» 作業内容 A:
実家の犬の話について、次の問いに答えること。
(i) 筆者が今一人暮らしをしている場所はどこか。
(ii) 母親はどこで何として勤めているか。
(iii) 犬はいつ頃、どのような状況で引き取られたか。
» 作業内容 B: 実家の犬の話のうち、「父親、母親、2つ上の姉、そし」で始まり「クスフンド♂)が住んでいる。」まで続く部分を、一字も変えずに出力すること。

» 掲載本文:
%%

実家の犬の話

【追記】つい先日母親の腕の中で息を引き取りました。

 これは私の最近の心配事の話です。Twitterに慣れてる私のような人からしたらまあまあ長文なので暇な人だけ読んで下さい。読んだらスキ!して下さい。何人がこの長文を読むのか知りたいので。

 私は今大阪で一人暮らしである。だから埼玉の実家に残してきた犬(超かわいいミニチュアダックスフンド♂)が気がかりなのだ。相当な老犬で、悪性腫瘍が見つかり手術をして、今は酸素室に時々入ったりしているという連絡が母親から入った。それが心配事である。

 というのは正確に言えば違う。

 さて、私の本当の心配事を記す前に、簡単に家族構成と犬(超かわいいミニチュアダックスフンド♂)を飼うことになった経緯を説明しよう。

 父親、母親、2つ上の姉、そして末っ子である私の4人家族である。父親はよく知らんけどすごい大企業に勤めており、母親は看護師として地元の耳鼻咽喉科医院(いわゆる町医者)に勤めている。姉はとある国立大学生で一人暮らし、私は今年の4月から大阪勤務で一人暮らしである。つまり今埼玉の実家には父親、母親、犬(超かわいいミニチュアダックスフンド♂)が住んでいる。

 私は家族に恵まれたと思っている。物怖じせず怖いもの知らずだけど少し口下手で本当に困ったときには助けてくれる父親、人見知りで少し自信なさげに見えるときもあるが優しくてよく人に尽くす母親、幼い頃には揉み合いで腕を引っ張り私の肩を外したりとかされたがなんだかんだ仲の良い姉、そして小学6年生ぐらいの頃に母親が保健所に送られそうになっていたところを引き取った犬(超かわいいミニチュアダックスフンド♂)の5人家族だ。さっき述べた4人家族というのは嘘である。

%%

» 提供データ:
%%

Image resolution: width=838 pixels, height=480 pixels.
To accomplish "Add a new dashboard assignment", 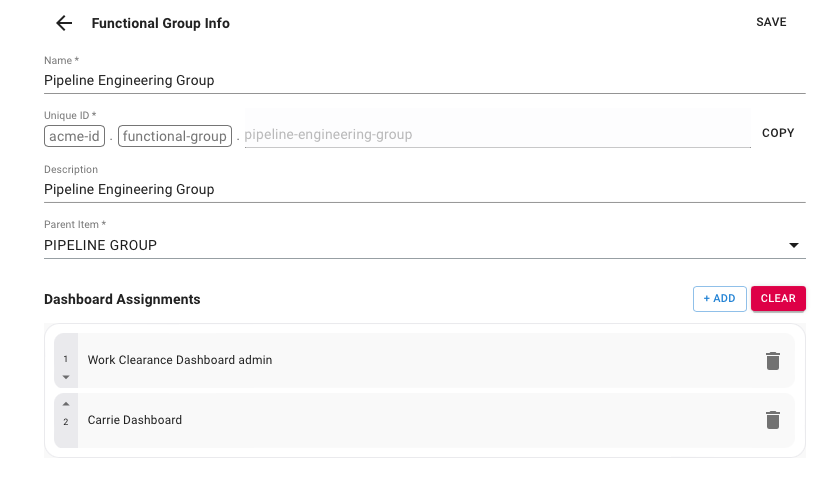I will [x=719, y=298].
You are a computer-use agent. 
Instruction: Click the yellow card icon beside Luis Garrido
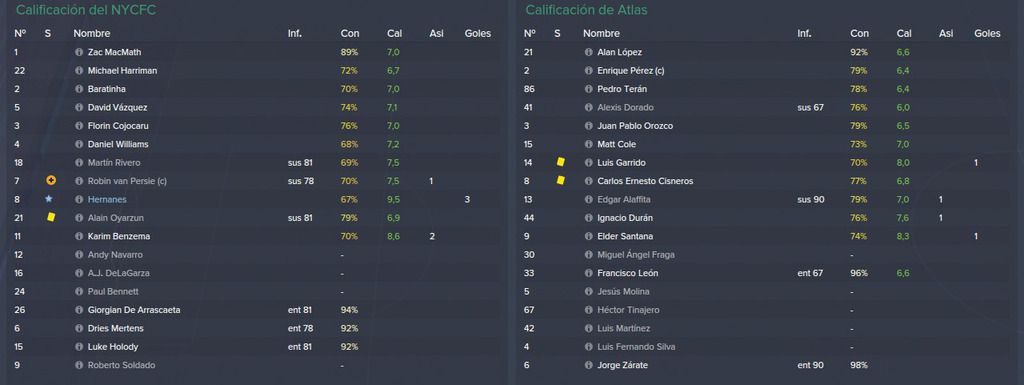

%%

» 回答 A:
(i) 大阪
(ii) 地元の耳鼻咽喉科医院(いわゆる町医者)で看護師として勤めている。
(iii) 筆者が小学6年生ぐらいの頃、保健所に送られそうになっていたところを母親が引き取った。

» 回答 B:
父親、母親、2つ上の姉、そして末っ子である私の4人家族である。父親はよく知らんけどすごい大企業に勤めており、母親は看護師として地元の耳鼻咽喉科医院(いわゆる町医者)に勤めている。姉はとある国立大学生で一人暮らし、私は今年の4月から大阪勤務で一人暮らしである。つまり今埼玉の実家には父親、母親、犬(超かわいいミニチュアダックスフンド♂)が住んでいる。